Nochmalige Anfrage unter fiktivem Namen

Am selben Tag bewarb sich der Kläger noch einmal um dieselbe Wohnung, diesmal unter Angabe eines fiktiven deutsch klingenden Namens. Eine Mitarbeiterin der Beklagten teilte dem Kläger am nächsten Tag mit, dass er sich die Schlüssel für die Besichtigung am Servicepoint abholen könne. Als der Kläger nun am nächsten Tag am Servicepoint seine Unterlagen persönlich abgeben wollte, teilte ihm die Mitarbeiterin mit, dass die Wohnung vergeben sei.

Anfrage eines Strohmanns

Ein Arbeitskollege des Klägers rief anschließend bei der Beklagten an und erkundigte sich nach dem Stand der Wohnungsvergabe. Daraufhin teilte eine Mitarbeiterin der Beklagten dem Arbeitskollegen mit, dass er gerne die Wohnung besichtigen könne, so der Vortrag des Klägers.

Wiederholte Ablehnung bei Anfrage des Interessenten mit ausländischem Namen

Einen Monat später ereignete sich ein ähnlicher Vorfall, als der Kläger sich bei der Beklagten um eine andere Wohnung bewarb. Seine Anfrage unter richtigem türkisch klingenden Namen wurde abgelehnt, wohingegen er erneut unter fiktivem deutsch klingenden Namen anfragte und die Wohnung besichtigen durfte.

Diskriminierung nach AGG?

Der Kläger fühlte sich diskriminiert und ließ sich von der Berliner Fachstelle für Diskriminierung auf dem Wohnungsmarkt beraten. Diese wandte sich im Auftrag des Klägers an die Beklagte und machte wegen der Diskriminierung Ansprüche nach dem AGG geltend. Die Beklagte wies den Vorwurf der Diskriminierung zurück und behauptete, den Kläger aufgrund der Vielzahl der Anfragen abgewiesen zu haben.

Klage auf Entschädigung wegen Diskriminierung

Der Kläger erhob sodann Klage vor dem AG Charlottenburg und verlangte eine angemessene Entschädigung nach dem AGG, deren Höhe in das Ermessen des Gerichts gestellt wurde, aber 2.000,- € nicht unterschreiten soll.

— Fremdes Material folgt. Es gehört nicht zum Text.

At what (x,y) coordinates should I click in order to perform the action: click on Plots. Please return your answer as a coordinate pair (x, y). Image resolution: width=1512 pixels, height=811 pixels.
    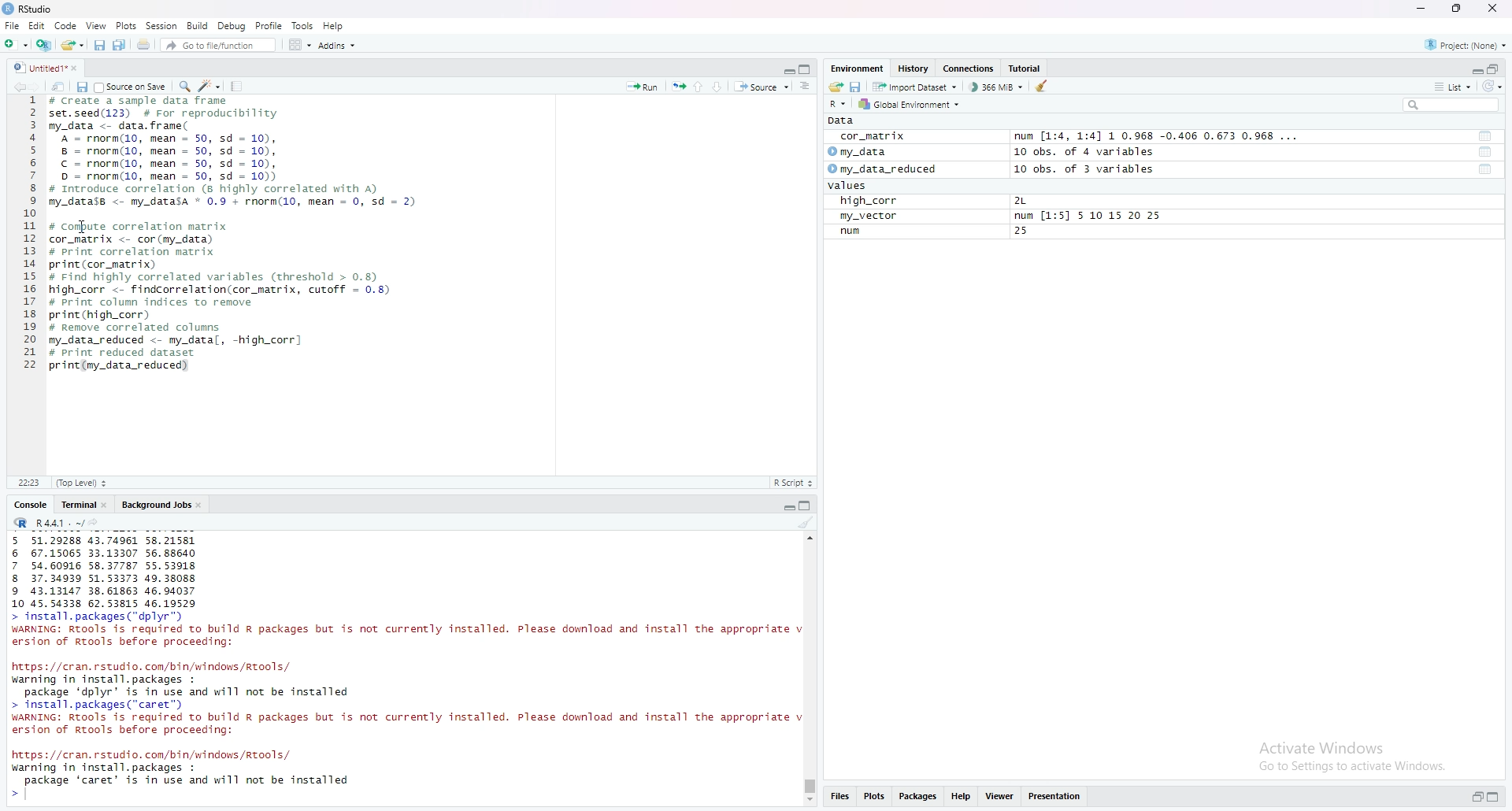
    Looking at the image, I should click on (874, 796).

Entscheidung des AG Charlottenburg

Das AG Charlottenburg entschied: Dem Kläger steht wegen der Diskriminierung nach AGG eine Entschädigung in Höhe von 3.000,- € zu! Der Anspruch auf Entschädigung folgt aus § 21 Absatz 2 Satz 3 AGG, so das Gericht, da ein Verstoß gegen das Verbot der Benachteiligung wegen ethnischer Herkunft aus § 19 Absatz 2 AGG vorliegt.

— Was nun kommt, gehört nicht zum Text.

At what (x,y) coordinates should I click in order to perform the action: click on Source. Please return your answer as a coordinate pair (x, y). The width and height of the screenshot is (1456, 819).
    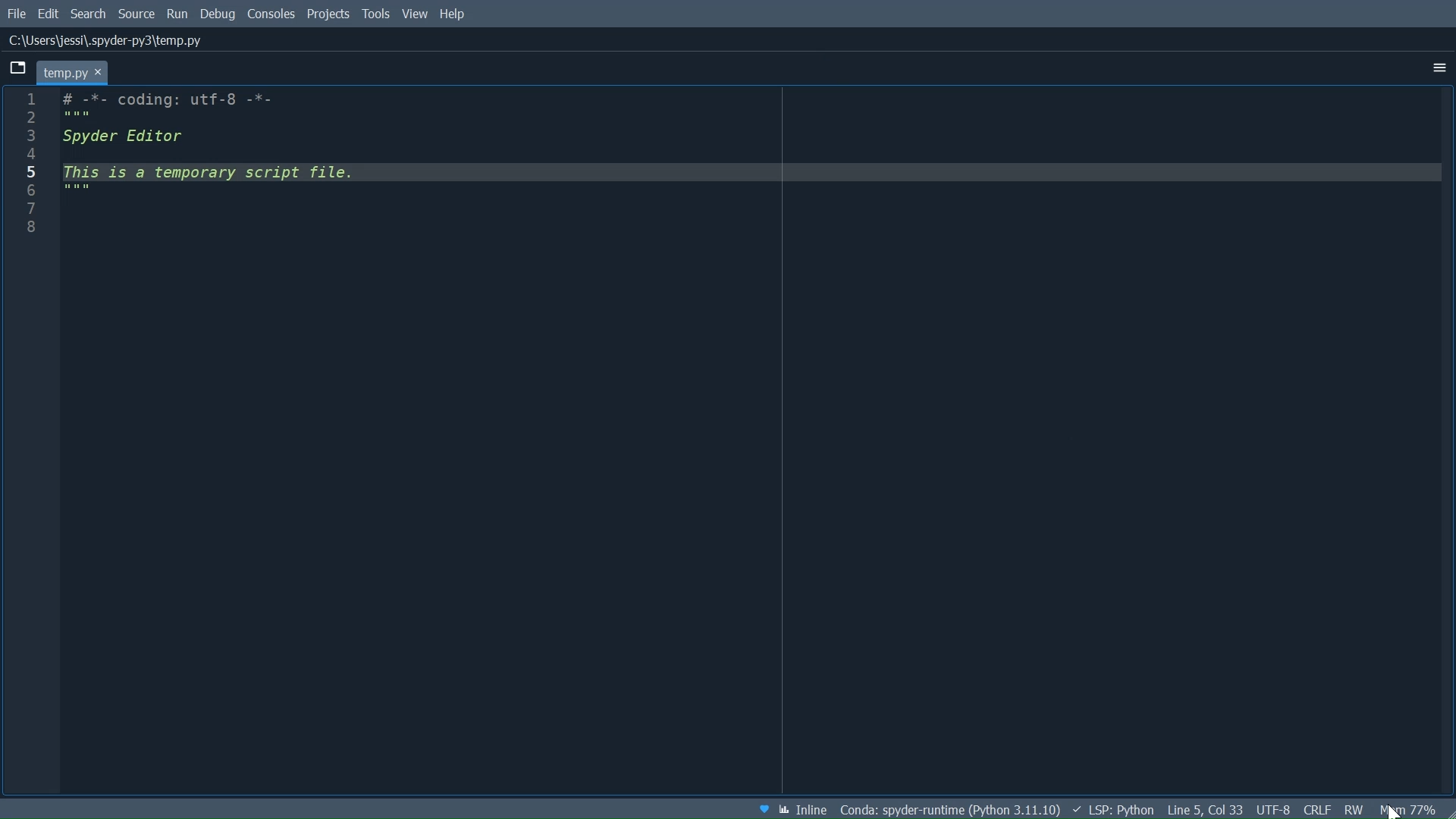
    Looking at the image, I should click on (137, 15).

Indizien der Benachteiligung ausreichend nachgewiesen

Dem Kläger ist es gelungen, Indizien nachzuweisen, die die Vermutung rechtfertigen, dass er nur wegen seines türkisch klingenden Namens nicht zu einem Besichtigungstermin eingeladen wurde.

Vermieterin konnte Indizien nicht widerlegen

Da die Beklagte dies nicht widerlegen und somit nicht beweisen konnte, dass kein Verstoß gegen die Bestimmungen des Benachteiligungsverbots vorliegt, steht dem Kläger eine Entschädigung nach dem AGG zu, so das AG Charlottenburg.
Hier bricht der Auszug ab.